FREE-RANGING MARINE MAMMALS: THE NEXT ACOUSTIC SHIPS OF OPPORTUNITY?
Abstract
Understanding the nature of species interactions in the ocean is challenging because direct observation is usually impossible. The deployment of dual transmitting and receiving acoustic transceivers and satellite-linked GPS tags on mobile marine predators provides a unique opportunity to resolve species associations in space and time. However, an approach for how best to analyze and draw biological inferences from these data is lacking. I evaluated the detection efficiency of acoustic transceivers deployed on grey seals (Halichoerus grypus) in 2010 off Sable Island in response to changing field conditions using generalized linear models (GLM) applied to post-processed detection data and summarized raw transceiver data. Distance between seals, wind stress, and depth were the most important predictors of detection efficiency. Access to the raw acoustic transceiver data greatly improved our ability to identify legitimate periods of silence when the receiver recorded no part of an acoustic transmission.
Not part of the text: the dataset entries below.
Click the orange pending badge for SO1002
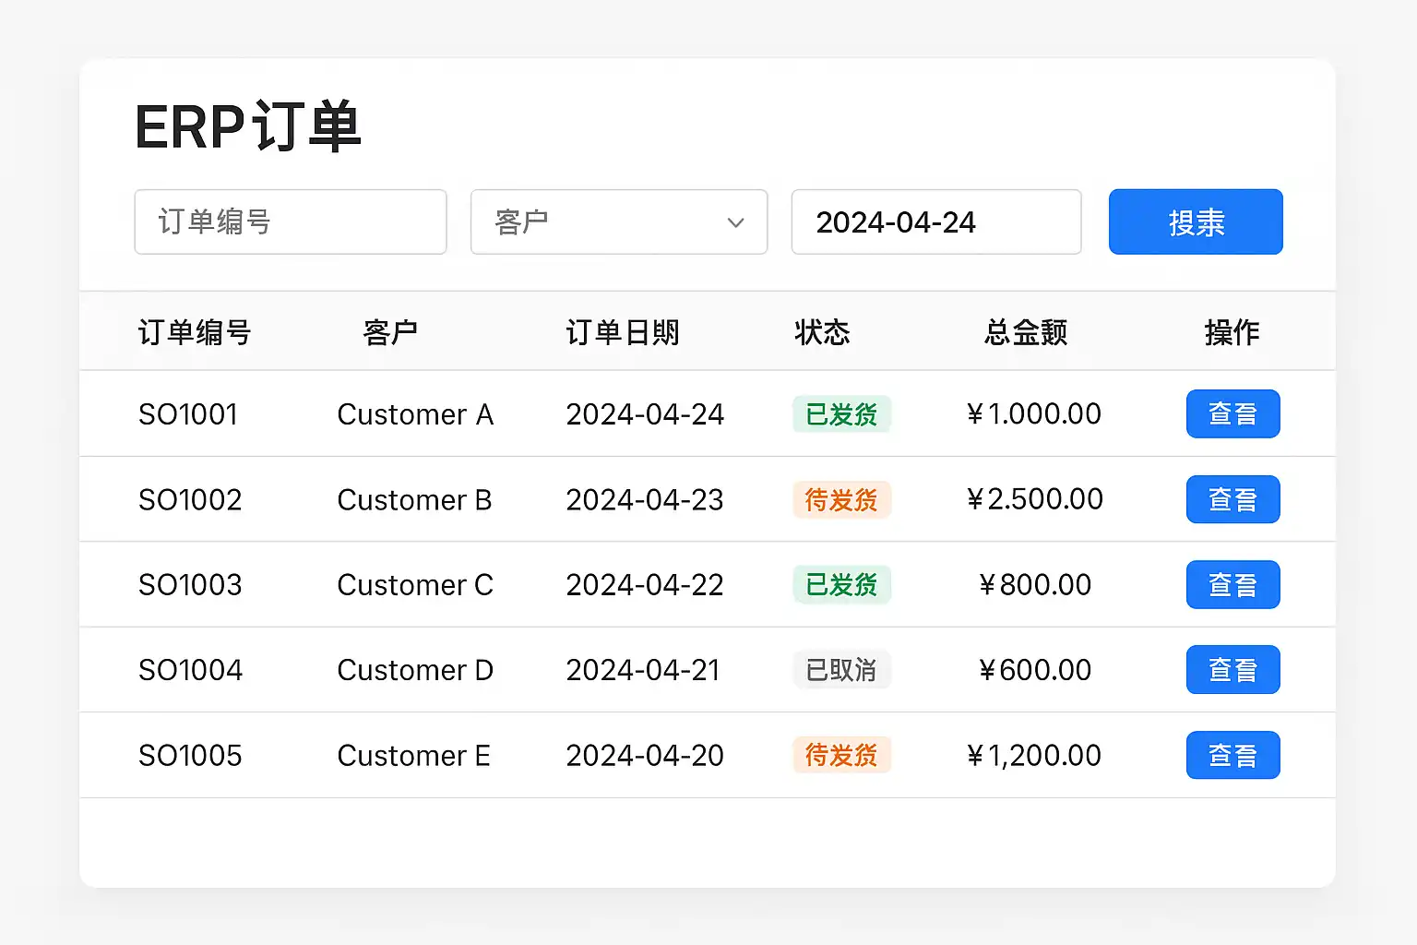Viewport: 1417px width, 945px height. [841, 500]
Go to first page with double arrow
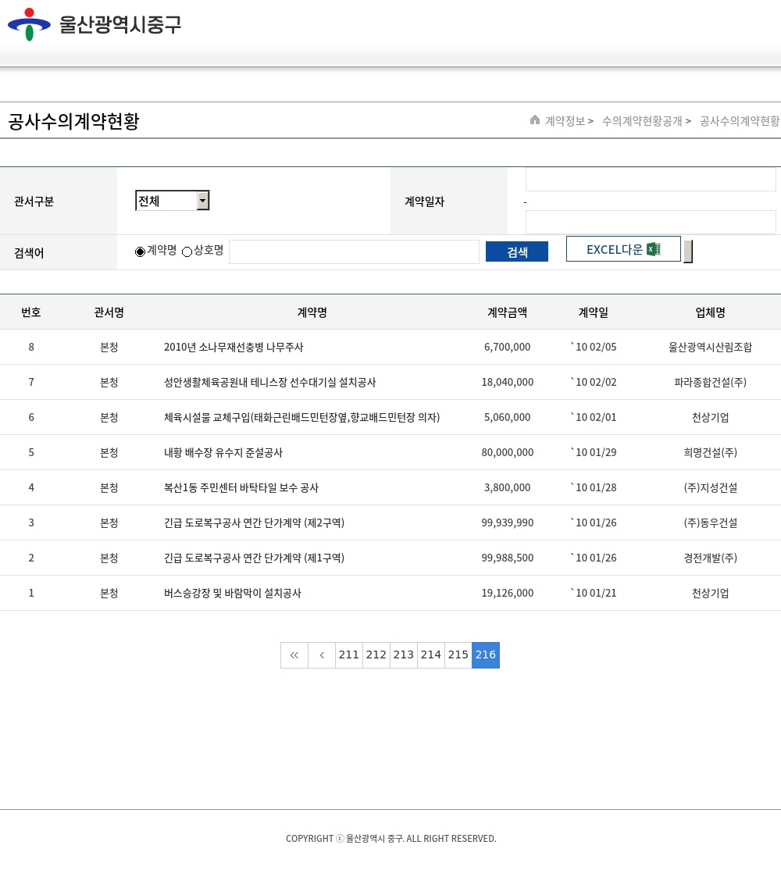 (294, 655)

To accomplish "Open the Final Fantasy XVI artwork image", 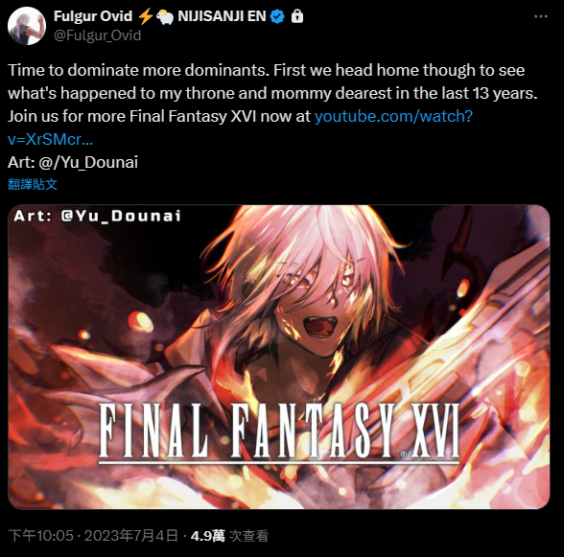I will click(279, 357).
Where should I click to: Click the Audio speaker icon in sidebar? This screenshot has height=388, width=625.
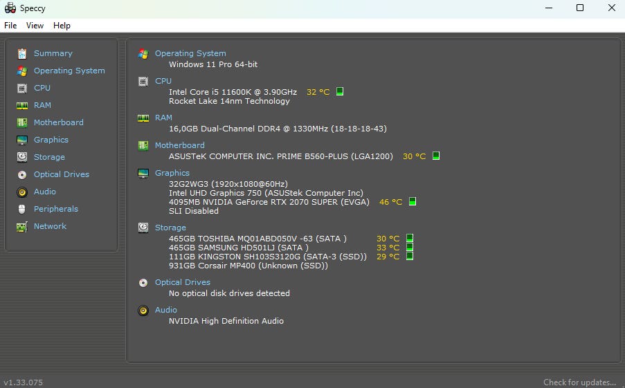coord(22,192)
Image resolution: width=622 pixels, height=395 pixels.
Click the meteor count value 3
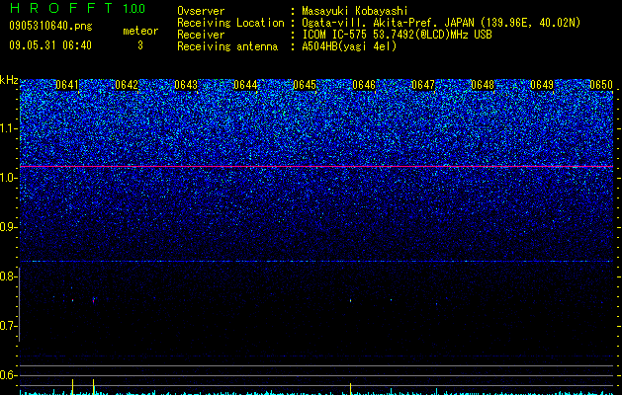[140, 45]
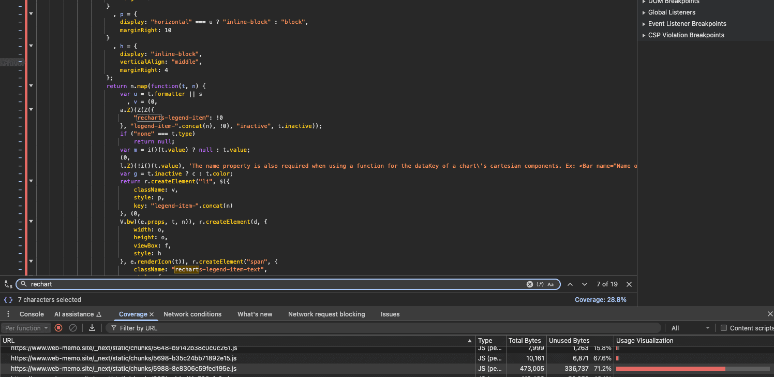The width and height of the screenshot is (774, 377).
Task: Open the Per function dropdown
Action: pos(25,328)
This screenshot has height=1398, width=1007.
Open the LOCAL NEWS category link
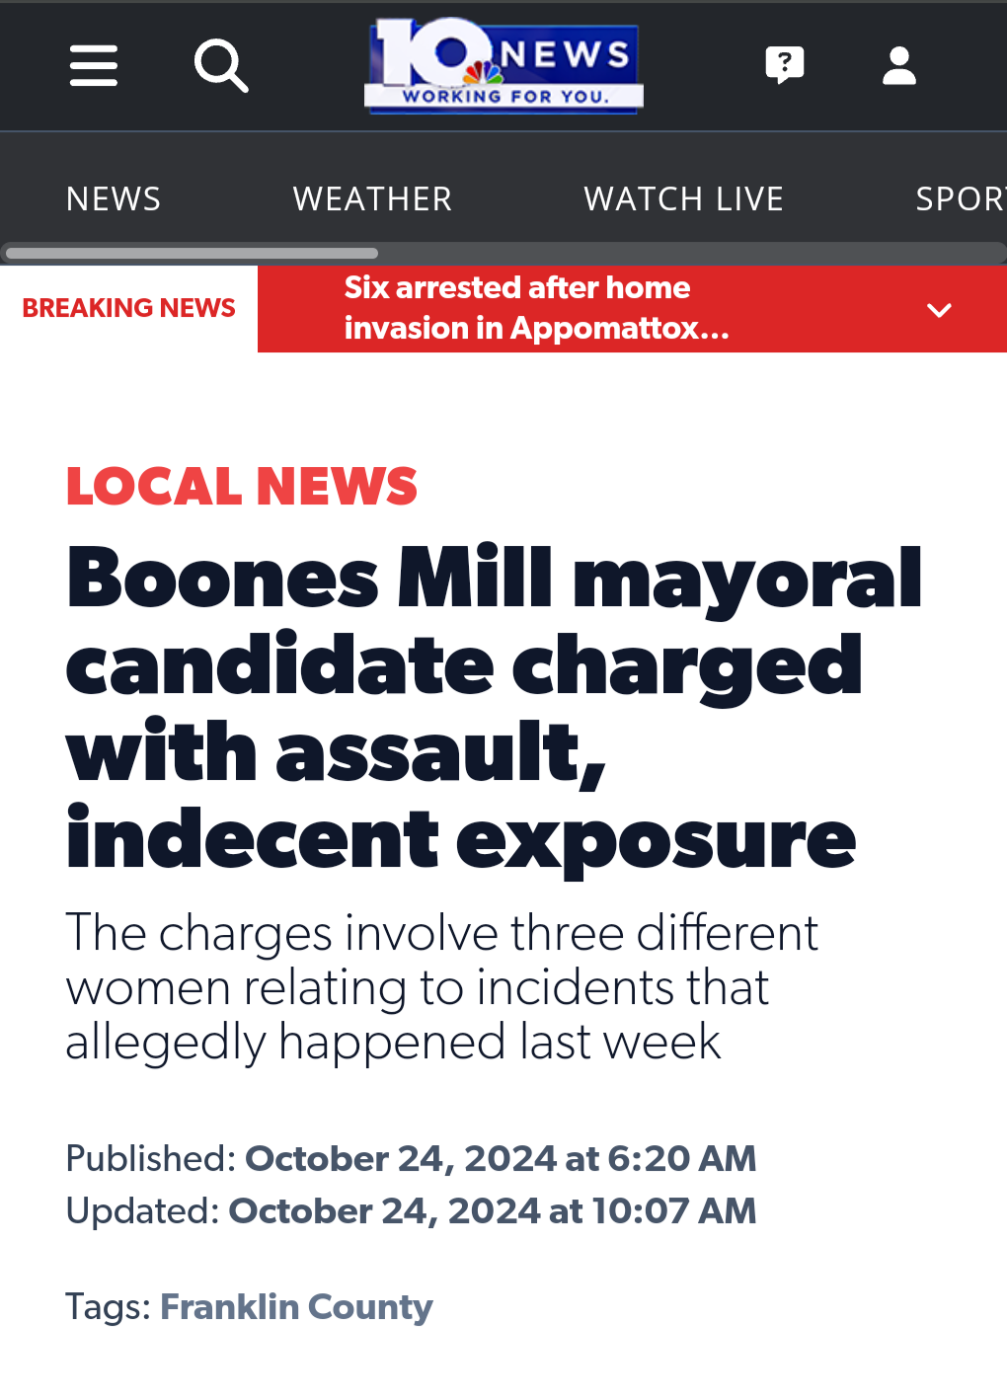click(x=242, y=487)
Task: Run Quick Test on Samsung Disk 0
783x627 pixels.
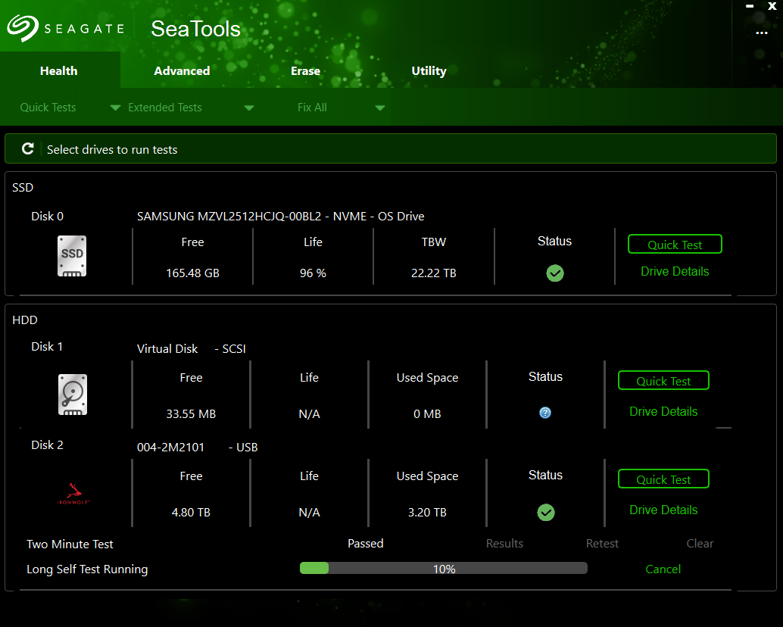Action: coord(674,245)
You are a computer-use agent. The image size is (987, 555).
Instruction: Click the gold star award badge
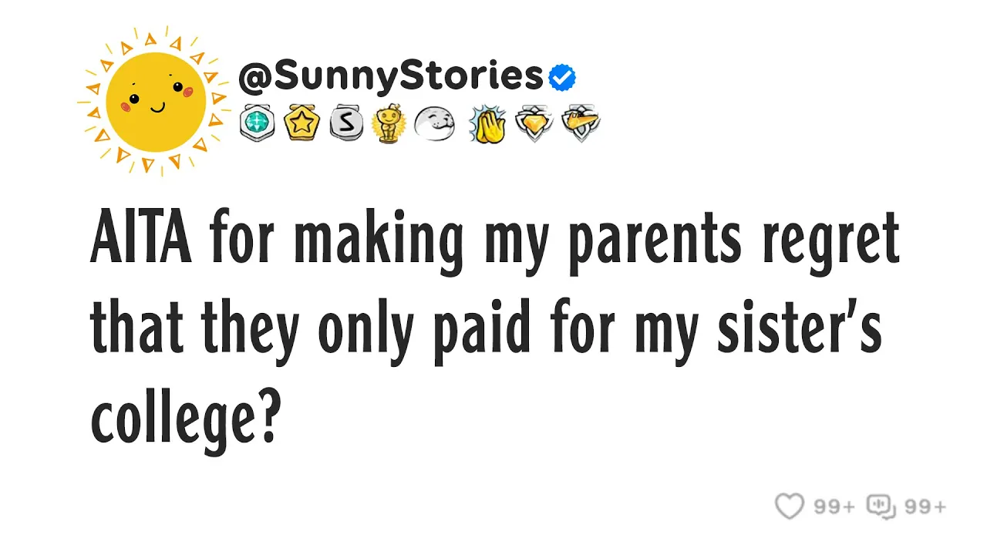[x=301, y=123]
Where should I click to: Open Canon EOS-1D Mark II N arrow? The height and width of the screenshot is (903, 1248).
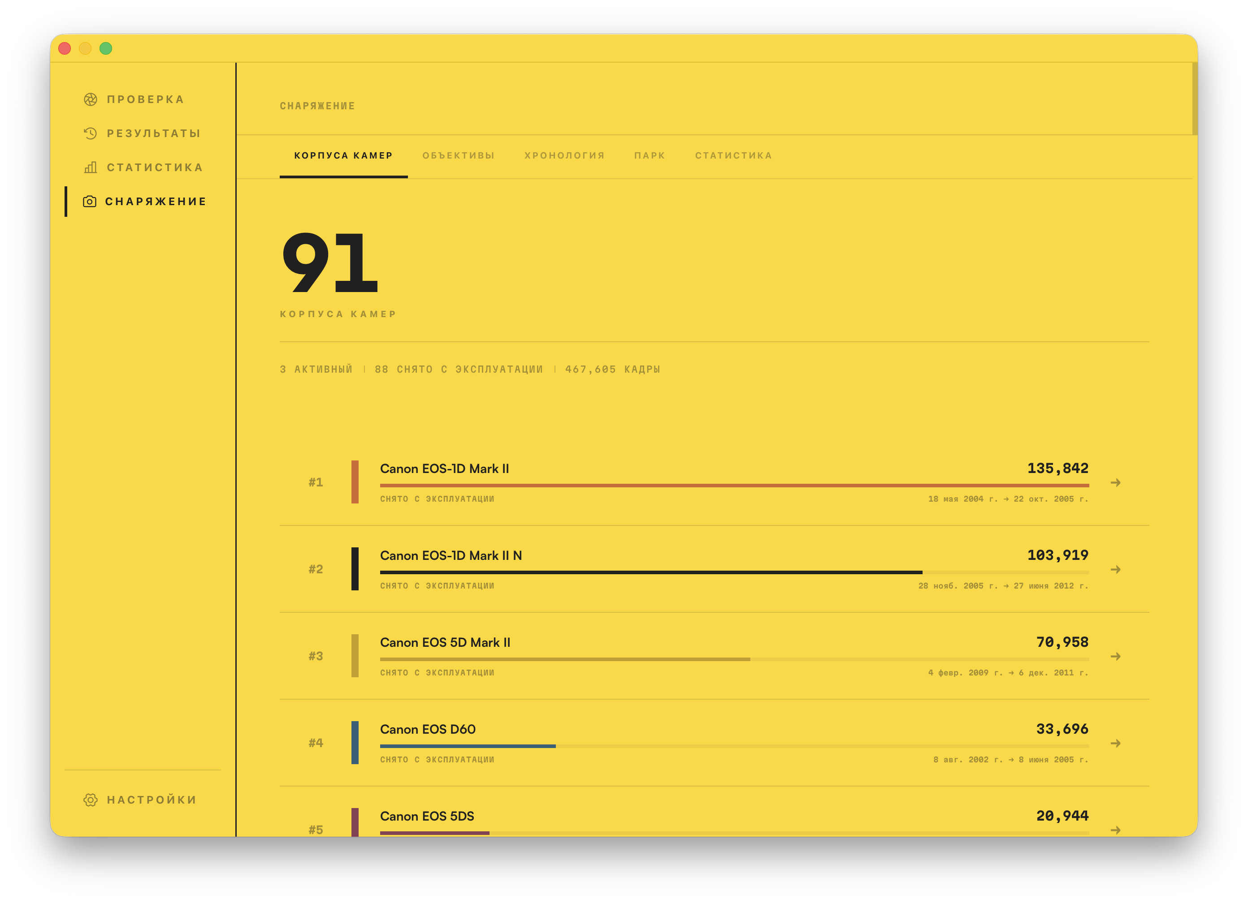pos(1115,569)
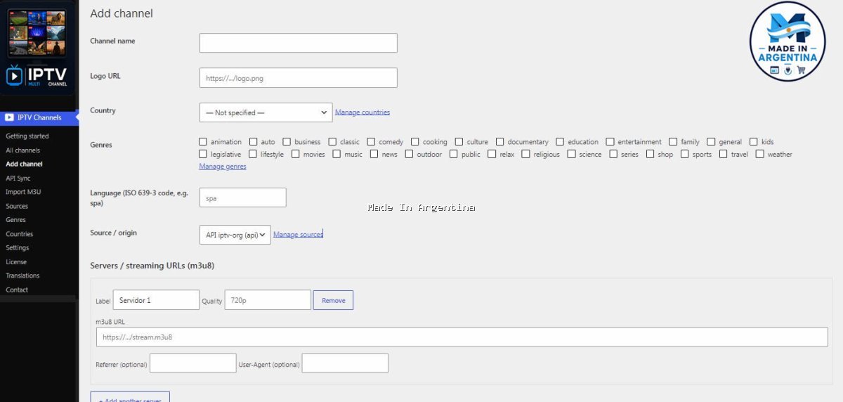Click into the m3u8 URL field
The height and width of the screenshot is (402, 843).
pos(462,337)
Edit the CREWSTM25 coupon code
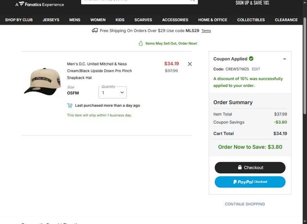The image size is (307, 224). (256, 69)
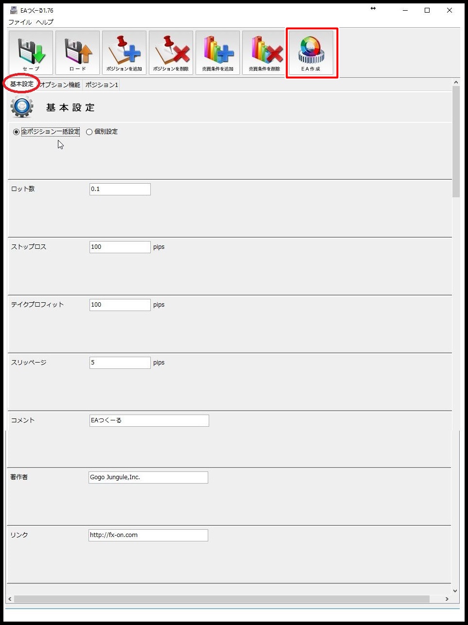Remove trade condition via 売買条件を削除 icon
The height and width of the screenshot is (625, 468).
[x=264, y=52]
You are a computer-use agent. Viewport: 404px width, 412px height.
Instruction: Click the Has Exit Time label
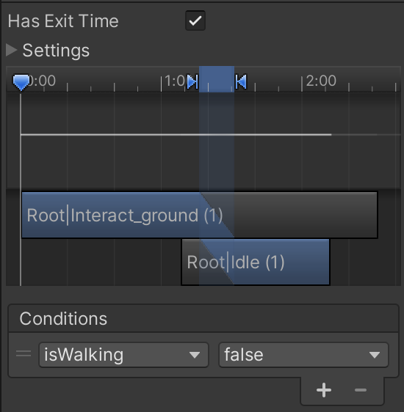(63, 21)
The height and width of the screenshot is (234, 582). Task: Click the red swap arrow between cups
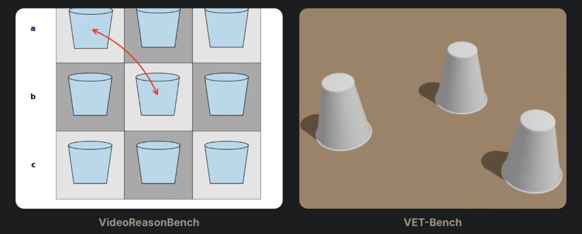tap(126, 61)
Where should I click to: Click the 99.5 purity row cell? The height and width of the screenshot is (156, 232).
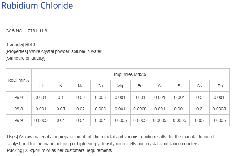coord(19,109)
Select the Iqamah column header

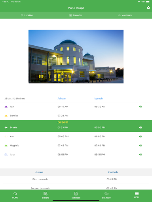[x=99, y=99]
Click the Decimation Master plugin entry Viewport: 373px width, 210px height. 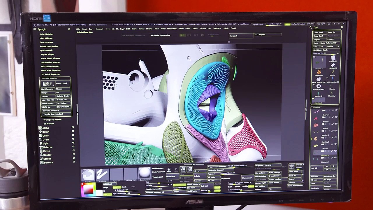tap(50, 62)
I demonstrated how the non-parametric Lagrangian method, T-LoCoH, may be applied to GPS location data to characterize pat- terns in the individual and collective movement of instrumented grey seals and account for uneven sampling effort. Consistent patterns in collective area-use emerged that may relate to seasonal energy requirements and prey distribution. At the individual-level, T-LoCoH can be used to identify behavioural patterns and to calculate the transmission reception per unit sampling effort (TPUE) using time and space-use metrics. This thesis represents a first step towards analyzing acoustic data collected by mobile marine animals. My findings highlight the importance of understanding the factors influencing tag performance and the biological processes driving animal movement in order to draw accurate biological inferences. In addition, these findings demonstrate effective approaches that may be used to quantify and account for changes in detection efficiency and uneven sampling effort.